La semaine dernière, une personne pour laquelle j’ai une très grande estime me demandait ce que je faisais dans la vie, ce que j’envisageais comme projet(s) professionnel(s), ce qu’étaient mes aspirations. C’est une série de questions que l’on me pose très souvent et qui se résume finalement à un « Qu’est-ce que tu es ? » dans la vie professionnelle, ou « que fais-tu dans la vie professionnelle ? »
Je n’ai jamais comme tu le sais compris la pertinence encore moins l’utilité de ces questions, mais je comprends que dans la « réalité » de notre quotidienneté cela soit d’importance. Nous avons tous besoin de catégoriser les individus, socialement. Parce que catégoriser c’est faire sens au-delà du simple fait de simplifier la nature complexe des choses.

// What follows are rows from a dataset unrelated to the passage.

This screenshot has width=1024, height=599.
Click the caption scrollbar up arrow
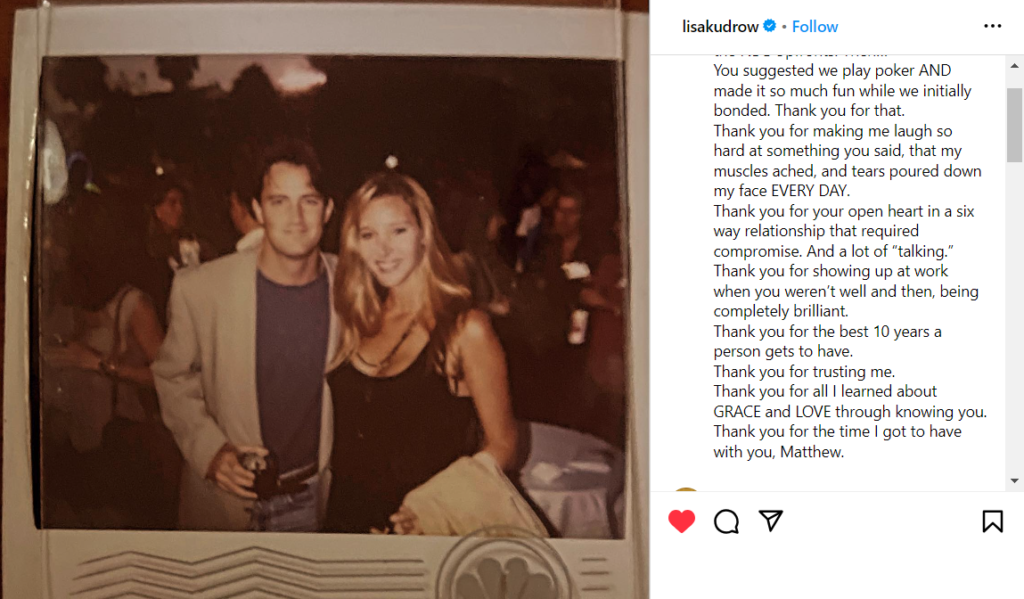pos(1014,66)
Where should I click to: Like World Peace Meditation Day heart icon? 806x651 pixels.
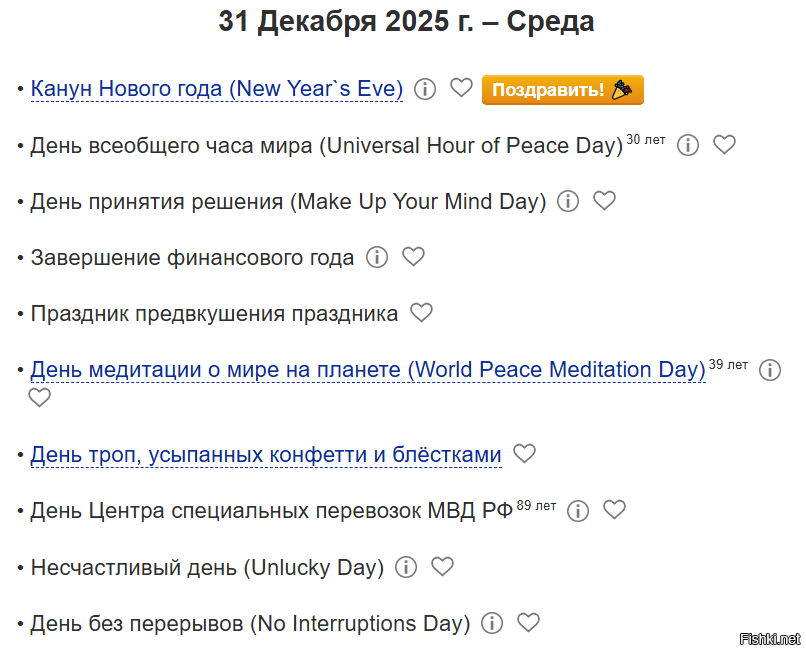[x=39, y=397]
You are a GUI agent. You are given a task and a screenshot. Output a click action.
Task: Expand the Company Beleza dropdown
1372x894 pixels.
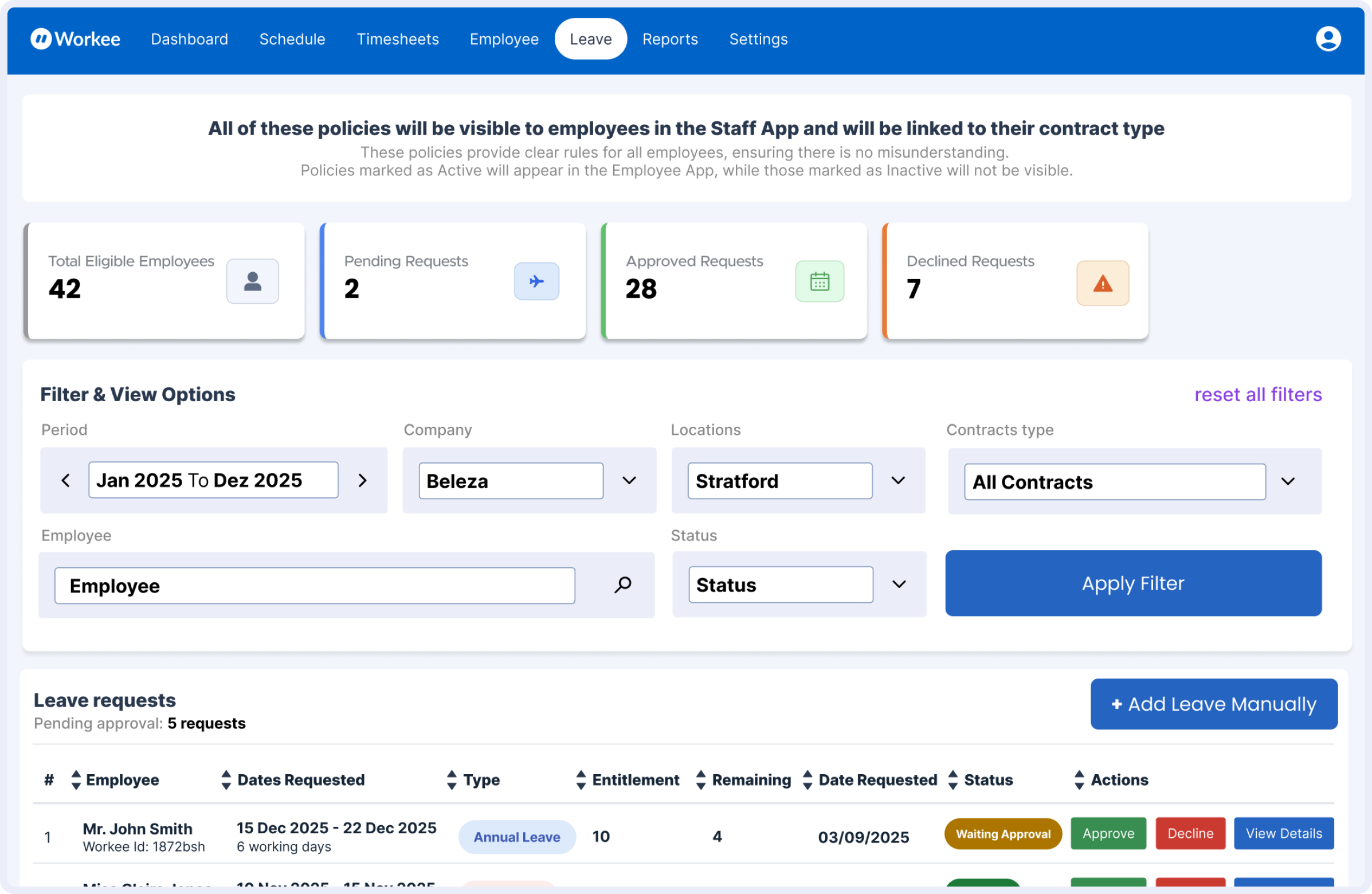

En outre, c’est aussi un besoin d’obtenir une réponse claire, relativement nette, saisissable, tangible, de cet autrui un peu flou vaporeux clair-obscur ; c’est une façon comme une autre d’établir une forme de proximité avec cet autrui qui se présente souvent comme un étranger – c’est-à-dire tel que ricoeur l’a formulé : un lointain.
C’est ainsi essayer de mettre fin à cette étrangeté de l’étranger, donc à normaliser autrui puisque savoir ce qu’il est consiste entre autres choses à le déplacer et à l’inscrire dans un cadre symbolique, bref à le voir comme et à le mettre à côté du connu.
Voilà en quoi, ces interrogations m’ont toujours semblé légitimes, nécessaires, utiles, pertinentes, elles sont un mouvement vers l’autrui, une tentative de découverte et de normalisation de cet autrui.
Mais ce que j’ai toujours trouvé inutile ou peu pertinent c’est qu’elles se contentent simplement ou seulement de circonscrire la substance de l’identité de cet autrui au lieu d’être une occasion d’élargissement de l’espace des possibles que dit l’identité de cet autrui, de chacun.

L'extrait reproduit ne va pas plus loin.